Ontario Geological Survey raises spectre of fracking on Manitoulin Island

MANITOULIN—Concerns over the possibility of the controversial oil and gas extraction technology known as fracking taking place on Manitoulin Island have been heating up with the revelation in the fall edition of the Council of Canadians magazine Canadian Perspectives that the Ontario Geological Survey (OGS) drilled test holes near Little Current in 2012.

The information that drilling was conducted was ‘buried’ in the OGS publication ‘Summary of Field Work and Other Activities for 2012, Section 29 on the Potential Ordovician Shale Gas Units in Southern Ontario’ and revealed in an online blog by the Council of Canadians’ water campaigner Emma Lui, who also wrote the magazine article. The OGS is part of the Ministry of Ministry of Northern Development and Mines.

“To be honest, I don’t really understand how it all relates,” said Ms. Lui of the drilling program and its results. “But the concern is that a number of things started about three years ago that has seen public money going into this exploration work before any kind of public discussion has taken place with the people of Ontario.”

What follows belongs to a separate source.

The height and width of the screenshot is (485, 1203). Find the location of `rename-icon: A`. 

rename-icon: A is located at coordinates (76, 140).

Geologist Sean O’Hare of Little Current does understand the reports Ms. Lui is referring to, however, and did a little preliminary drilling through them on this writer’s behalf. “These drill data are very preliminary,” he said after reading through the documents. “From an exploration point of view there is good potential.” Good enough to indicate that, from an exploration geologist’s point of view, there should be followup drilling. Mr. O’Hare said it would be interesting to see what is found going forward, but emphasized that the data in the report is very preliminary. “They have identified that the hydrocarbon bearing units with elevated gas content and total organic carbon (TOC) are present in Manitoulin,” he wrote. “Well, in Little Current anyway.”

The OGS drilling was conducted as part of an assessment process to determine the economic potential of oil and gas reserves trapped within three geological formations, the Blue Mountain, Cobourg and Georgian Bay, which make up the Ordovician shales.

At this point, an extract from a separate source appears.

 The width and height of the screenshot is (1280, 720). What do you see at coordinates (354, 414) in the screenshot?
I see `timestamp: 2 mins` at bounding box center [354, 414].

The alarm for Ms. Lui was contained in the assessment that the Rouge River member of the Blue Mountain Formation and the Collingwood member of the Cobourg Formation are listed in the report as having “the best potential for shale gas productive units.”

“Now is certainly the time to do studies,” noted Ms. Lui, “before applications are put forward. The provincial government has committed to doing the research.”

Ms. Lui said she is concerned that she has not been able, as yet, to determine how much money had been put into the drilling program. “Maybe that is something a journalist could dig out,” she said.

Ms. Lui noted that the provincial government has committed to reviewing the rules governing fracking in Ontario as recently as this past January. As yet no fracking is taking place in Ontario.

The province has apparently recognized that there are considerable concerns related to the chemicals used in the process and the fact that those chemicals are currently exempted from the province’s waste regulations.

A number of provinces and states have placed a moratorium on the practice of fracking and there have been a number of violent clashes between opponents of the practice and the police forces that have been enforcing access to traditional territories for companies conducting fracking in New Brunswick. Concerns over the pollution of the water table lie at the centre of the protests and blockades and the passionate reaction of local residents to the practice.